I know there are two polarized camps on the topic of AI coding. Even for people who are concerned about it and prefer to use traditional scripting, there are some benefits worth considering in having runnable, composable prompt modules.

There are some tasks that are challenging to achieve with traditional code, but where modern LLMs perform strongly.

Examples include summarization, complex content formatting and restructuring, natural language classification, and evaluation judgements.

I’ve found that it is useful to be able to easily incorporate these along with traditional Shell scripts and command line tools as part of workflow pipelines. And I hope it can be useful for other people too.


Certainly LLM AI is good for something but I don't think your shell script installer is the right place for it.

Imagine a world where you go to install some software and instead get goatse wall paper because 4chan poisoned the llm.

Imagine a world where you need a $200/month Claude XP Pro subscription to download and install a tarball.


At the moment, it looks like Claude Code does not support using ‘temperature’ or ‘seed’ flags. It would be awesome if they add that.

Using the request to use a seed within the prompt will mean that when Claude rights the code it could use that seed inside what it writes for randomize functions. But sadly it wouldn’t impact Claude’s own text generation’s determinism.

There is active interest on GitHub to support this. But the most recent issue with it I could see was closed in July as “not planned”


Thank you, and yes! That is what I already frequently do for quick automation tasks.

As you say, Claude is actually very good at writing shell scripts and using tools on-the-fly. But I know there is an AI-confidence factor involved for developers making the choice to leverage that.

For simple tasks (in practice) I already find you can often prompt the whole thing.

For tasks where you already have the other traditional scripts or building blocks, or where it is complex, then you might break it up.

Interestingly, you can intermix these approaches.

You can have runnable markdown that writes and runs scripts on the fly, mixed with running command line tools, and chained along with traditional tools in a bash script, and then call that script from a runnable markdown that passes in test results, or analyzes the code base and passes recommendations in.

The composability and ability to combine and embed code blocks and tool use within plain language is quite powerful. I’m still learning how to use this.

I’m glad it is already useful and thank you.


Also +1 to using containers and sandboxed environments! It means you can yolo it and skip permissions dangerously to experiment with vibe automation :)

More seriously, I agree that setting permissions to the minimum needed for the task and using sandboxed containers is sensible.

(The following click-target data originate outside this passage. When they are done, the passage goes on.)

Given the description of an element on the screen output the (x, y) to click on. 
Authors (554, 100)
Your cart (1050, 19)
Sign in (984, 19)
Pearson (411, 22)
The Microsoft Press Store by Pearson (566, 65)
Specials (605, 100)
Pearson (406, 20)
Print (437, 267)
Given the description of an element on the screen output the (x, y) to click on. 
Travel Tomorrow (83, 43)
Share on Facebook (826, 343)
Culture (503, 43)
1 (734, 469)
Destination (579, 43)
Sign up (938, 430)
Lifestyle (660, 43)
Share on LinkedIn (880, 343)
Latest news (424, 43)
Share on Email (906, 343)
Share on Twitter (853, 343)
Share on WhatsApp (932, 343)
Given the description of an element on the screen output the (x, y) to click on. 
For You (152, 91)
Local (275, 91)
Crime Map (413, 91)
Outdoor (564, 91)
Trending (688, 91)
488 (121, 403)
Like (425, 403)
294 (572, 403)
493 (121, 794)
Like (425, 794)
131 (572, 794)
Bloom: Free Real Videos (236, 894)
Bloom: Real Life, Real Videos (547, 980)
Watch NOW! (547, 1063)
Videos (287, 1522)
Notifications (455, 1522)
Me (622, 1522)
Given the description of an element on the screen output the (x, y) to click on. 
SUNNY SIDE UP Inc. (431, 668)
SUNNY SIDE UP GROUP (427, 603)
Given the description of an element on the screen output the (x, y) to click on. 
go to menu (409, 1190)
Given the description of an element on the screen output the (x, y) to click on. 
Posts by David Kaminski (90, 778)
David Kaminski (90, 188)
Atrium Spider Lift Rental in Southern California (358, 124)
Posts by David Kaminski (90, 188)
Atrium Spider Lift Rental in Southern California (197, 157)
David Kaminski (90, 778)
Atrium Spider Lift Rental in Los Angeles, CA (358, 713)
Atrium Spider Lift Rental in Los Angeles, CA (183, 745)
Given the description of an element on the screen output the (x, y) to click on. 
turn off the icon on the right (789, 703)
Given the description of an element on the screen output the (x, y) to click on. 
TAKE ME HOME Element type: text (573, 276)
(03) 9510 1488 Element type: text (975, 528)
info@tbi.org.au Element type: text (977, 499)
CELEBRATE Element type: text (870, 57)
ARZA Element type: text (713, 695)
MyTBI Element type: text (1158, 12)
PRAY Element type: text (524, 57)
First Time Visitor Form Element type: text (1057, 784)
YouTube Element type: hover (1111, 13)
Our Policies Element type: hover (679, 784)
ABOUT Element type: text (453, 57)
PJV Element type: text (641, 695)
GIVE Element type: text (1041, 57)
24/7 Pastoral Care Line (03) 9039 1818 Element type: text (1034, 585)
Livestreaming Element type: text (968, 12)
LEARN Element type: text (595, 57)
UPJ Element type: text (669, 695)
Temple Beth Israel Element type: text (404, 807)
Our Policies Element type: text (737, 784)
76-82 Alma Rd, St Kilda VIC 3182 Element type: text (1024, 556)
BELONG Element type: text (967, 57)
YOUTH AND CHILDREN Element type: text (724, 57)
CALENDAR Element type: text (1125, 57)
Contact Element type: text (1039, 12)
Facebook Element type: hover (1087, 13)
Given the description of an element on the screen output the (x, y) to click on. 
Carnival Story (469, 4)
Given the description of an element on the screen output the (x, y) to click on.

There are some tasks that LLMs are good at, but which can be hard to do with traditional command line tools or scripts. This is true even when you are a skilled coder and expert in Shell scripting. Examples include summarization, judgement-based evaluation, formatting etc.

Executable markdown provides a method of building these tasks into traditional pipelines as small, single-task-focused, composable modules. They also have the advantage that they can be easily shared and re-used.


I’m still not clear on why a shell script with comments (shell being a very clear way to explain commands to executive) is not as good as a text file which then has some poor man’s shell superimposed on it.


Thanks, it’s great to see people trying different approaches to runnable prompts and variations on literate programming. I think it’s an area with a lot of potential, and I expect there will be a lot of interesting ideas come out of it.